También la terapia partió de la premisa de que se trataba de una enfermedad mixta.
Recomendamos que continuaran los masajes y faradización sistemáticos de los músculos sensibles,
a pesar del dolor que ello producía, y yo me reservé el tratamiento de las piernas con intensas
descargas eléctricas, a fin de poder mantenerme en relación con la paciente. A su pregunta sobre si
debía obligarse a caminar, respondimos con un «Sí» terminante.

Así obtuvimos una mejoría leve. Muy en particular, parecían entusiasmarle los dolorosos golpes de
la máquina inductora, y cuanto más intensos eran, más parecían refrenar sus propios dolores.
Entretanto, mi colega preparaba el terreno para un tratamiento psíquico; cuando, tras cuatro
semanas de seudoterapia, yo lo propuse y di a la enferma alguna información sobre el
procedimiento y su modo de acción, hallé rápido entendimiento y mínima resistencia.
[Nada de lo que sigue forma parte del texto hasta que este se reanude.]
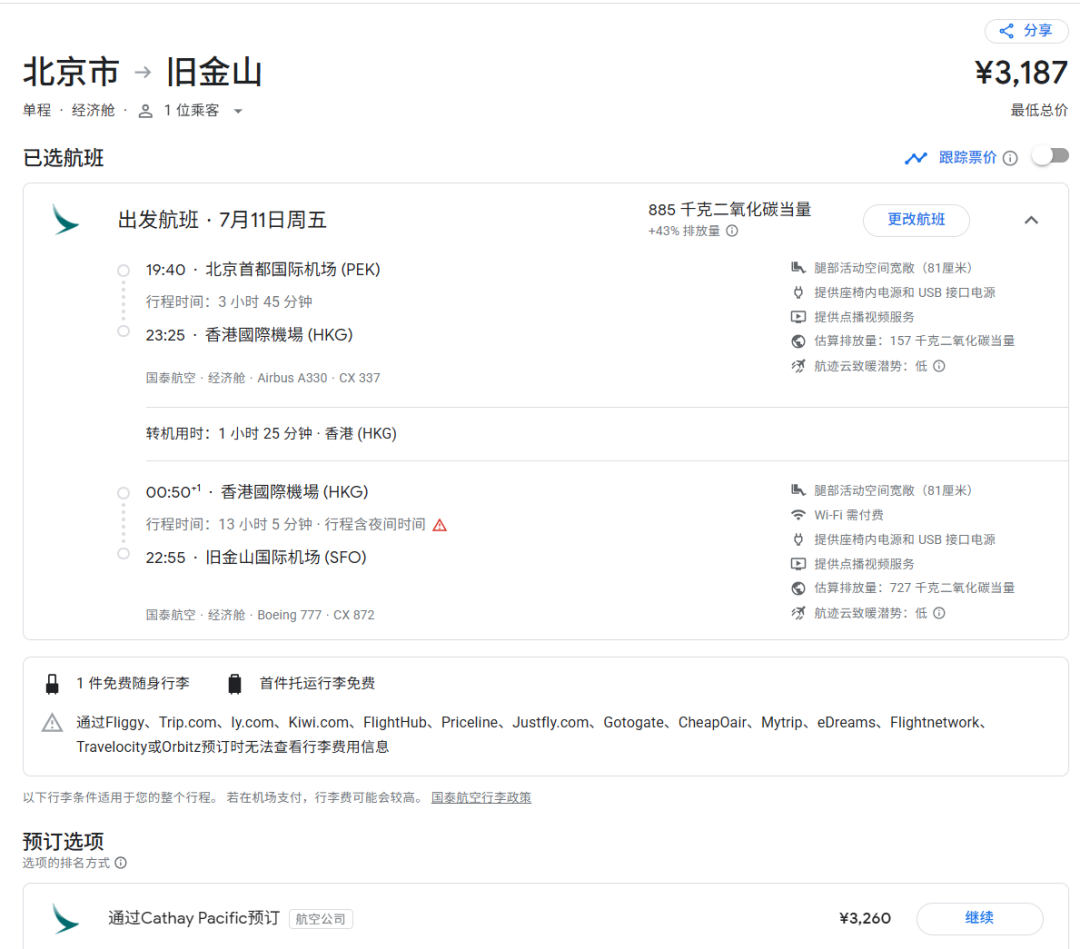This screenshot has height=949, width=1080.
Task: Click contrail warming info icon for CX 337
Action: click(939, 366)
TRAMO PRELIMINAR DEL TRATAMIENTO

Ahora bien, el trabajo que inicié a partir de ese momento resultó uno de los más difíciles que
me tocaran en suerte, y la dificultad que hallo para informar sobre él es digna heredera de las
dificultades entonces superadas. Por largo tiempo no atiné a descubrir el nexo entre la historia de
padecimientos y la dolencia misma, que empero debía de haber sido causada y determinada por
aquella serie de vivencias.
Al emprender un tratamiento catártico de esta índole, lo primero será plantearse esta
pregunta: ¿Es para la enferma consabido el origen y la ocasión {Anlass) de su padecer? En caso
afirmativo, no hace falta de ninguna técnica especial para ocasionar {veranlassen} que reproduzca
su historia de padecimientos; el interés que se le testimonia, la comprensión que se le deja
vislumbrar, la esperanza de sanar que se le instila, moverán a la enferma a revelar su secreto. En el
caso de la señorita Elisabeth, desde el comienzo me pareció verosímil que fuera conciente de las
razones de su padecer; que, por tanto, tuviera sólo un secreto, y no un cuerpo extraño en la
conciencia. Cuando uno la contemplaba, no podía menos que rememorar las palabras del poeta: «La
máscara presagia un sentido oculto».
Al comienzo podía, pues, renunciar a la hipnosis, con la salvedad de servirme de ella más
tarde si en el curso de la confesión hubieran de surgir unas tramas para cuya aclaración no alcanzara
su recuerdo. Así, en este, el primer análisis completo de una histeria que yo emprendiera, arribé a un
procedimiento que luego elevé a la condición de método e introduje con conciencia de mi meta: la
remoción del material patógeno estrato por estrato, que de buen grado solíamos comparar con la
técnica de exhumación de una ciudad enterrada. Primero me hacía contar lo que a la enferma le era
consabido, poniendo cuidado en notar dónde un nexo permanecía enigmático, dónde parecía faltar
un eslabón en la cadena de las causaciones, e iba penetrando en estratos cada vez más profundos del
recuerdo a medida que en esos lugares aplicaba la exploración hipnótica o una técnica parecida a
ella. La premisa de todo el trabajo era, desde luego, la expectativa de que se demostraría un
determinismo {Determinierung} suficiente y completo; enseguida habremos de considerar los
medios para esa investigación de lo profundo.
La historia de padecimiento referida por la señorita Elisabeth era larga, urdida por múltiples
vivencias dolorosas. Mientras la relataba no se encontraba en hipnosis, pero yo le indicaba acostarse
y le ordenaba cerrar los ojos, aunque no impedía que de tiempo en tiempo los abriera, cambiara de
posición, se incorporara, etc. Cuando ella atrapaba una pieza del relato a mayor profundidad, me
parecía que caía espontáneamente en un estado más semejante a la hipnosis. Yacía entonces
inmóvil, y mantenía sus ojos cerrados con firmeza.